When I was in my mid-teens I visited Paris with my family. I remember only two things clearly from our short trip. One: The Parisians were ruthlessly unforgiving with my mediocre third-year high school French. And two: There was this giant old metal building with an enormous open space inside, with a relatively narrow walk that went all the way around up top, looking down over a huge unused expanse below. The upper level had a poster exhibit. Like many kids with a limited budget and artistic pretensions, I had lots of posters on the walls of my room. The usual suspects: Dalí, Escher, Magritte. None of the exotic works, just the regular ones you can still find at a typical middle-American mall with upscale pretensions. Friendly posterized art by the great illustrators.

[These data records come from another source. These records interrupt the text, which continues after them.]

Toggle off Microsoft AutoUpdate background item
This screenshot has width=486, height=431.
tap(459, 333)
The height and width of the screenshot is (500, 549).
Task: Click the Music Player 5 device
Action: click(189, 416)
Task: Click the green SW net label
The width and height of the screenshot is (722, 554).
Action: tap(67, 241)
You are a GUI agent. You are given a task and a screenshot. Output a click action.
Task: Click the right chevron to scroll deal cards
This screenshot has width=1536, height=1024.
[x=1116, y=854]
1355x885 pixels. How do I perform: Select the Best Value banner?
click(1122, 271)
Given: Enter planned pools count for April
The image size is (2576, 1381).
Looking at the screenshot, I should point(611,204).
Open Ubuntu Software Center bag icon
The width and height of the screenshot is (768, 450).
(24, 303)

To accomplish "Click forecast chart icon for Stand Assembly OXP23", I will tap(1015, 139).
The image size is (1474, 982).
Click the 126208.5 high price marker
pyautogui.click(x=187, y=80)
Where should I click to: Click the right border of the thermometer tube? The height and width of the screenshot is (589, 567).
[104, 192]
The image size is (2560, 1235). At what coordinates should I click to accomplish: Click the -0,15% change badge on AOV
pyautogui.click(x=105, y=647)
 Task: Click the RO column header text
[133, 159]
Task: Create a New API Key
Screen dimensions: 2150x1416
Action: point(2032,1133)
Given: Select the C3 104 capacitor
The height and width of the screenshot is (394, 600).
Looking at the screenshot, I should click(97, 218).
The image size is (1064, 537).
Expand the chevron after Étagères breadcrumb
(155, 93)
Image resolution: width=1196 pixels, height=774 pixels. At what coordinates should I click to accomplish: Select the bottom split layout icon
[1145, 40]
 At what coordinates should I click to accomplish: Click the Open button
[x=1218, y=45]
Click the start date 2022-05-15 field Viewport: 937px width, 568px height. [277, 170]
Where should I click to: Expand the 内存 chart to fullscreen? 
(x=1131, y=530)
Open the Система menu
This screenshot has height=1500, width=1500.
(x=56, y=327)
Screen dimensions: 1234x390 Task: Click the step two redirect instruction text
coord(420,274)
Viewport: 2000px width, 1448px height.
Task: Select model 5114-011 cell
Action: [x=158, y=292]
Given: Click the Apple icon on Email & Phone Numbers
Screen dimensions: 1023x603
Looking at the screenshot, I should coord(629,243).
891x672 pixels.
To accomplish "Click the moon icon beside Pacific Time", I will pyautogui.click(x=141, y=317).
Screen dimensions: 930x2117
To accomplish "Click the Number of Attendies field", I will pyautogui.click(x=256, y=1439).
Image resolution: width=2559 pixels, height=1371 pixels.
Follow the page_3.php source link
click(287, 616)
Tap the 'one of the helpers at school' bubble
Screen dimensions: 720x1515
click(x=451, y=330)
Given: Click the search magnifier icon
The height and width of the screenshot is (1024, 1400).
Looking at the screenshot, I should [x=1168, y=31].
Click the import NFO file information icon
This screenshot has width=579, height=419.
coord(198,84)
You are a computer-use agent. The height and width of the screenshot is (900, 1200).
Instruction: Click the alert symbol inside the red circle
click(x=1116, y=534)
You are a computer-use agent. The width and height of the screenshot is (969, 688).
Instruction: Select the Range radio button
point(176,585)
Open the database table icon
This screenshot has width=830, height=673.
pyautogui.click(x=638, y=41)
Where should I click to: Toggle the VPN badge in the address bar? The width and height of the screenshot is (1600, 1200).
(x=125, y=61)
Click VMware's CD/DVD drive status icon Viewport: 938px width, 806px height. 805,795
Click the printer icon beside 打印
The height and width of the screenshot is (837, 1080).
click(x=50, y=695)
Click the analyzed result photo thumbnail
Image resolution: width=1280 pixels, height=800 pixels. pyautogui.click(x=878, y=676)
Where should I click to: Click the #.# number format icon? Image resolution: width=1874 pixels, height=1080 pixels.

The small exhibit of poster art in that giant Parisian enorma-dome absolutely blew my mind. There were rock-concert posters of course, but also Eastern-European propaganda, advertisements in languages I couldn’t place, exotic color mixes, unusual line strokes, bizarre typography, and extreme images, unlike anything I’d seen before. Great poster artists are also great craftsmen, carefully constructing their illustrations within fixed limitations and color pallet to make us smile, laugh, think, or act. I could have spent two days up there, staring slack-jawed with wonder.